MX, ThinkPad t480, intel+Nvidia (no matter which drivers): close screen to suspend causes it, and it’s not happening in other DE’s. Can’t be bothered to try out xfce on another distro just to confirm. I made a post when I was trying to fix it for myself.

The final straw were the Bluetooth headphones though. Most of the time I’d have to manually select them 20 times as the output device so it sticks, and then it’d switch back to the speakers as soon as the call starts. Or I’d hear the other person through the correct device, but the they couldn’t hear me on Skype, but could on Google meet.

MX was pretty reliable otherwise.

Goingdown@sopuli.xyz on 13 Nov 18:39 next collapse

Also check your bios version. I had similar problems with usb-c and fans on HP Elitebook, they were fixed with bios upgrade.

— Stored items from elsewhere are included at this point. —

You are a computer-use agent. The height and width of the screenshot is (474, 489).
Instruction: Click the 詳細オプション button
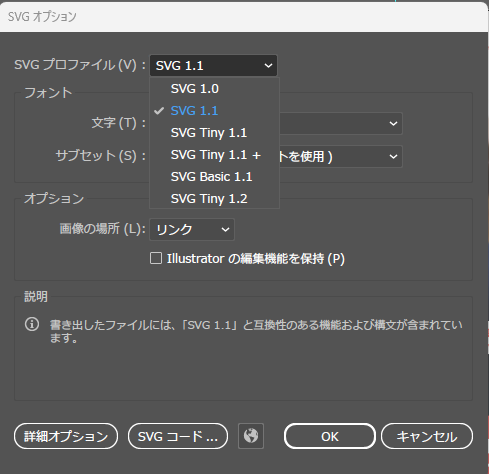pos(66,436)
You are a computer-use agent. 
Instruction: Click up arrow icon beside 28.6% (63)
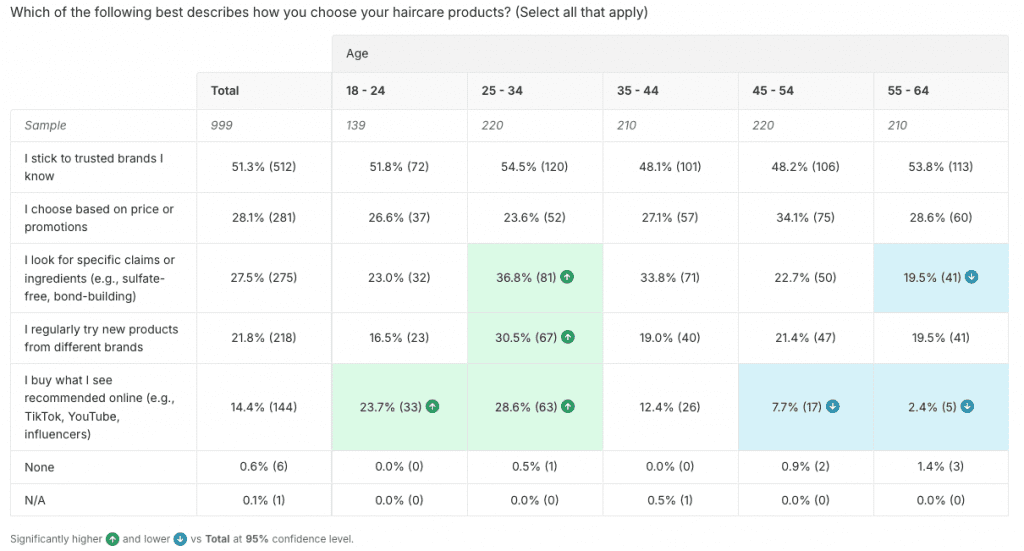click(x=567, y=407)
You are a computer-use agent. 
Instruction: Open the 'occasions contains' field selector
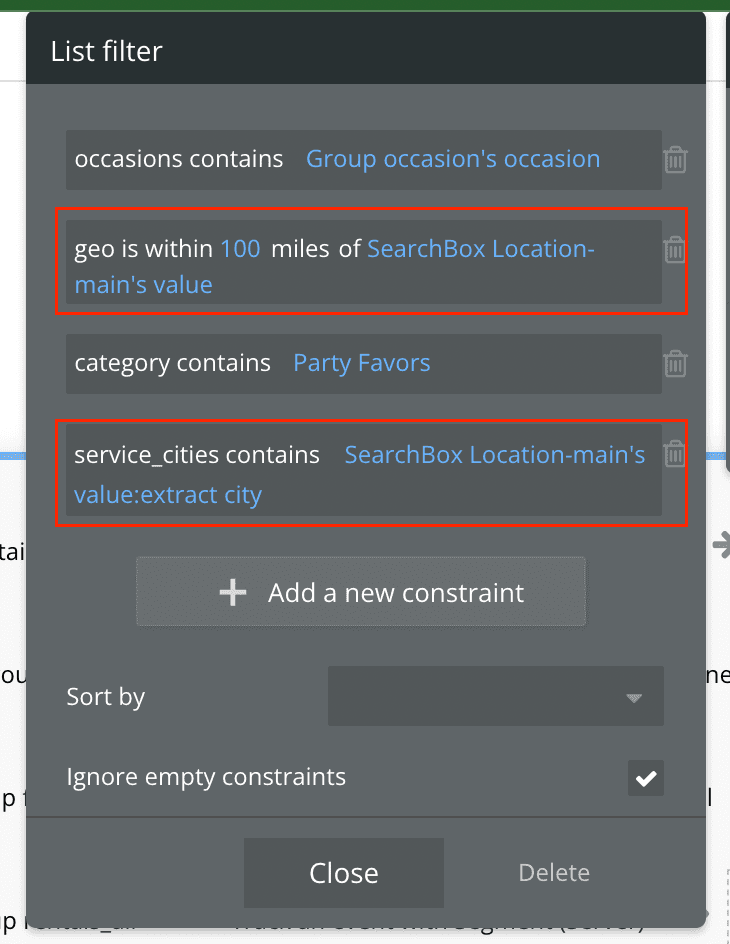point(179,159)
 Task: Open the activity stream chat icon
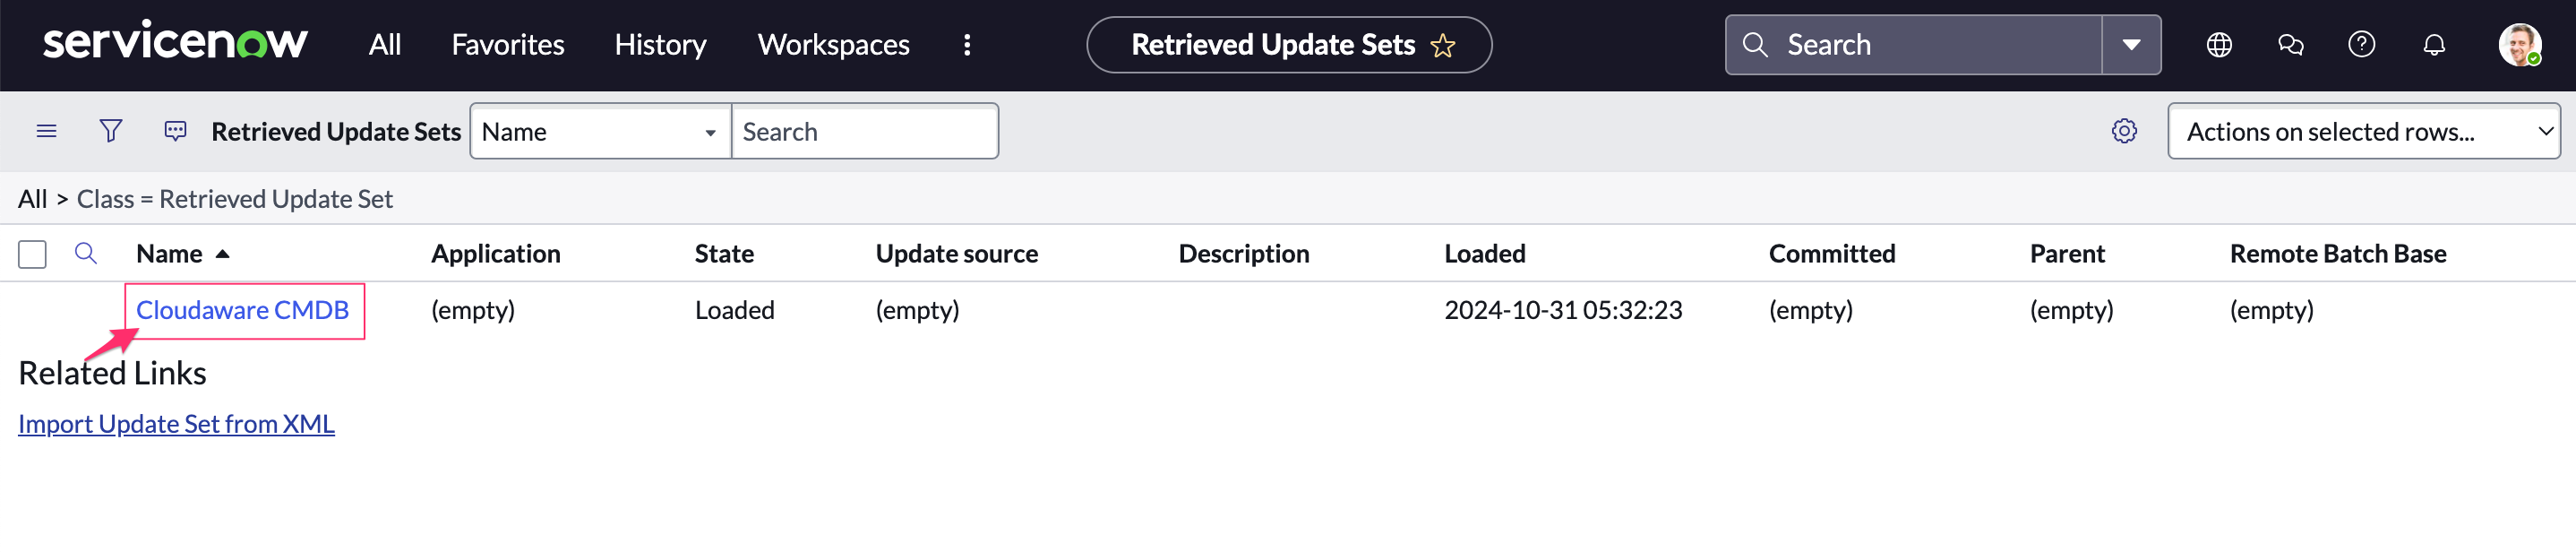(175, 131)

Edit: I also had troubles waking from sleep. They were caused by wwan/lte modem, I disabled it on bios and now sleep works flawlessly.

AndrewZabar@lemmy.world on 13 Nov 21:44 next collapse

In my experience with new hardware, it’s always been Ubuntu that works it perfectly where everyone else is like “what’s that? I don’t know that hardware”

A while back I got a new laptop and the audio hardware would only work with Ubuntu which is fine because that’s what I was already using on the previous hardware. Ubuntu with KDE is a very solid setup.

dingdongitsabear@lemmy.ml on 14 Nov 12:14 collapse

the distros you tried were… adventurous, to say the least, none of those would even occur to me. the my rule of thumb is:

  1. fedora - for the newest hardware, you qualify big time, especially if RH was an initial choice for you
  2. ubuntu - middle of the road, best for the majority of users, excluding newest or really old hardware
  3. mint/debian - for older hardware

everything else is for hobbyists and/or special use cases, not for people expecting to do actual work.

MyNameIsRichard@lemmy.ml on 14 Nov 12:36 next collapse

I did actual work on openSUSE Tumbleweed for nearly eight years. It was completely reliable. Now I do actual work on Endeavour OS and so far it has been completely reliable. It has far exceeded my expectations.

isVeryLoud@lemmy.ca on 14 Nov 18:02 collapse

Debian testing is ok for newer hardware, if you’re more technically inclined.